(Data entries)
※

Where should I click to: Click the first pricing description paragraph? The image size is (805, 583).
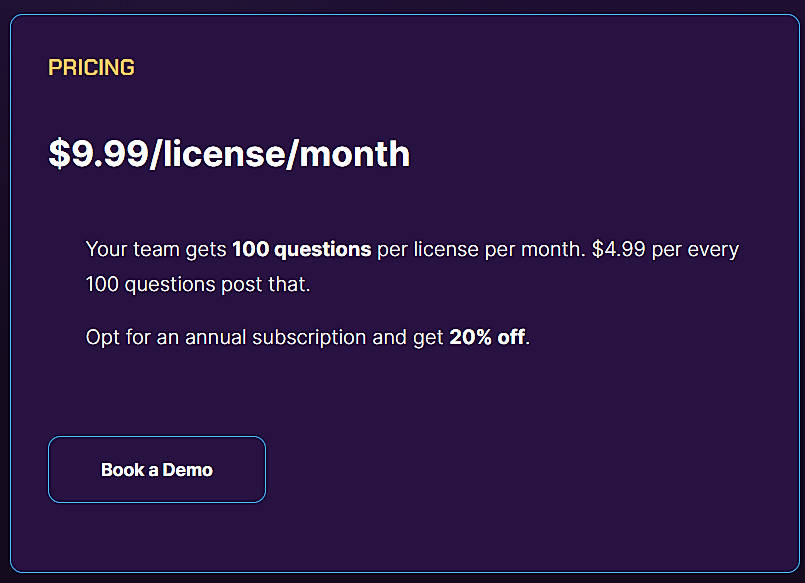click(x=412, y=266)
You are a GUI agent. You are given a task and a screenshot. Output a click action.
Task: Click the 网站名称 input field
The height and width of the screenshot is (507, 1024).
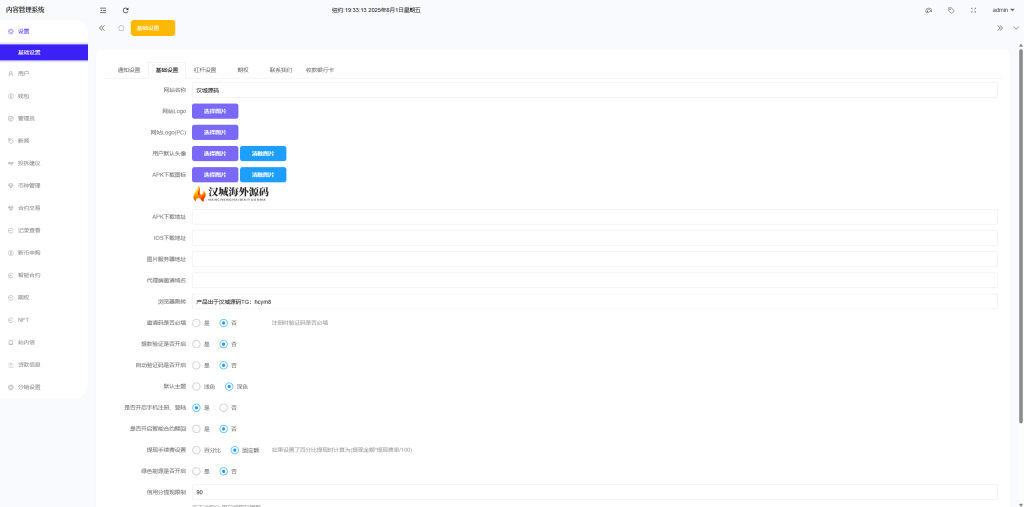coord(594,90)
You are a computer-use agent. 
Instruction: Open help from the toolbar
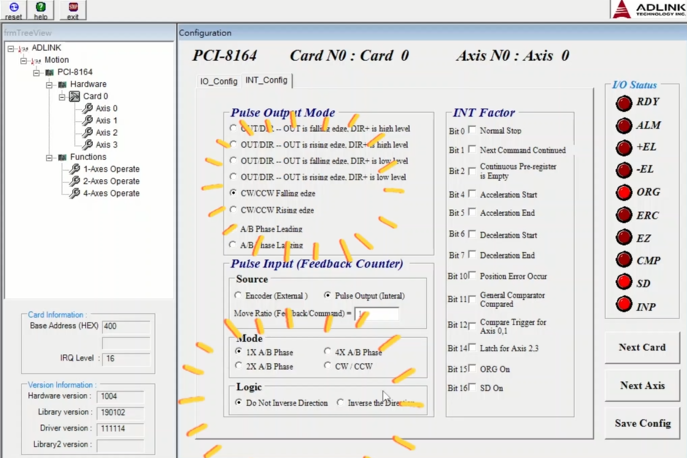[41, 9]
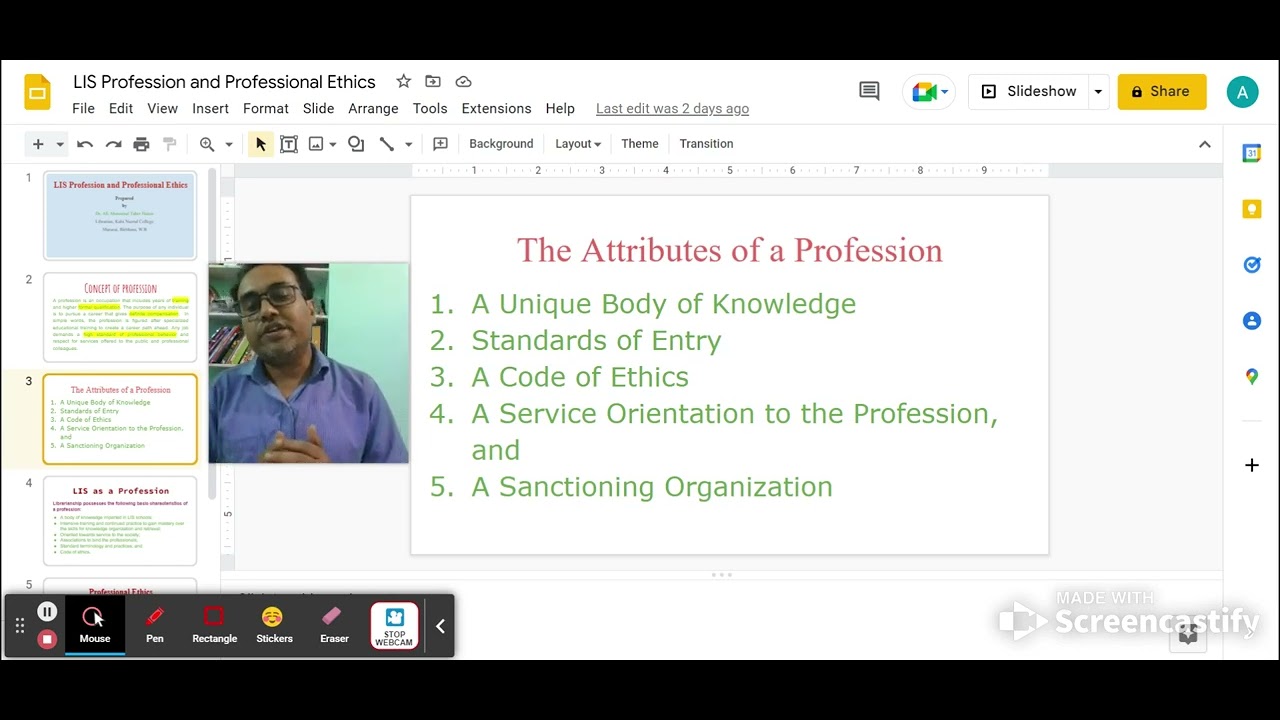Screen dimensions: 1280x720
Task: Select the Pen annotation tool in Screencastify
Action: coord(154,625)
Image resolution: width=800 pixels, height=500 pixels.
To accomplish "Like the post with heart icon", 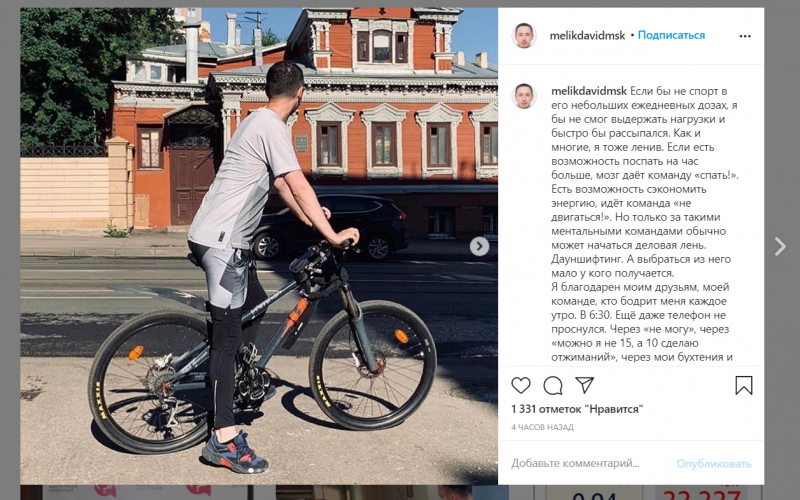I will coord(521,385).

※

Answer with a single number: how many lines above hold the word "agent"?

2